FleetDB

FleetDB is implemented on the JVM, primarily in Clojure. This document assumes familiarity with Clojure, especially its data structures and sequences, and notion of identity and state

FleetDB stores all data in RAM in persistent data structures. Records are stored as maps of attribute names to their corresponding values. For example, a record in an "accounts" collection could be:

{"id" 1 "owner" "Eve" "credits" 100}

Collections are stored as maps of record ids to records. For example a "accounts" record map might look like:

{1 {"id" 1 "owner" "Eve" "credits" 100}
 2 {"id" 2 "owner" "Bob" "credits" 150}
 3 {"id" 3 "owner" "Dan" "credits" 55}}

Indexes are stored as sorted maps of the value of the indexed attributes to records. For example, an index map for an index on "owner" in the "accounts" collection would look like:

{"Bob" {"id" 2 "owner" "Bob" "credits" 150}
 "Dan" {"id" 3 "owner" "Dan" "credits" 55}
 "Eve" {"id" 1 "owner" "Eve" "credits" 100}}

Each collection is grouped along with its indexes into a single map. For example, if the "accounts" collection has an index on "owner" and "credits", then this map would look like:

{:rmap <ids-to-accounts>
 :imap {"owner"   <owners-to-accounts>
        "credits" <credits-to-accounts}}

A database is then a map of collection names to these collection maps. If a database had "branches" and "accounts" collections it could look like:

{"branches" {:rmap  <ids-to-branches>
             :imap {"city"      <city-to-branches>
                    "employees" <employees-to-branches>}}
 "accounts" {:rmap <ids-to-accounts>
             :imap {"owner"   <owners-to-accounts>
                    "credits" <credits-to-accounts>}}}

FleetDB manages the change of a database over time according to Clojure’s model of state.
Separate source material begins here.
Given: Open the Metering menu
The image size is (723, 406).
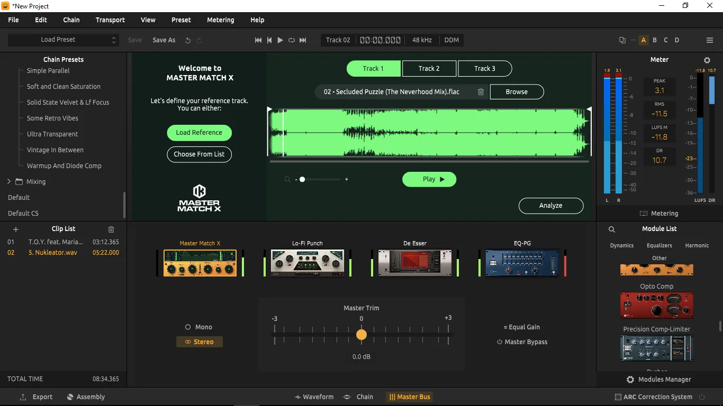Looking at the screenshot, I should [x=221, y=20].
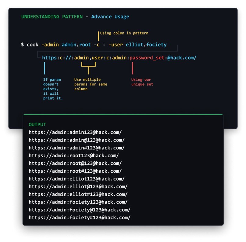
Task: Open the https://admin:admin#123@hack.com/ output line
Action: pyautogui.click(x=77, y=148)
The data structures above correspond to database values; these are immutable. A FleetDB server also maintains a single database identity. This identity assumes different states over time as the database is manipulated by users.

The separation of identity and state has important implications for the semantics and performance of the database under concurrent load. For example, to answer a read query, FleetDB dereferences the database identity to obtain the current database state - an immutable value - and computes the result of the query on that value. Read queries can therefore be answered in complete isolation, without blocking, and concurrently with any other queries.

Write queries are handled differently. First, write queries are queued so that they are executed serially. When a write query reaches the head of the write queue, the database identity is dereferenced to obtain the current state. The write query then executes as a function of that state, returning a query result and a new database value. The write query is then logged to the append-only database file, the new database value atomically swapped into the database identity as the current state, and finally the query result returned to the user.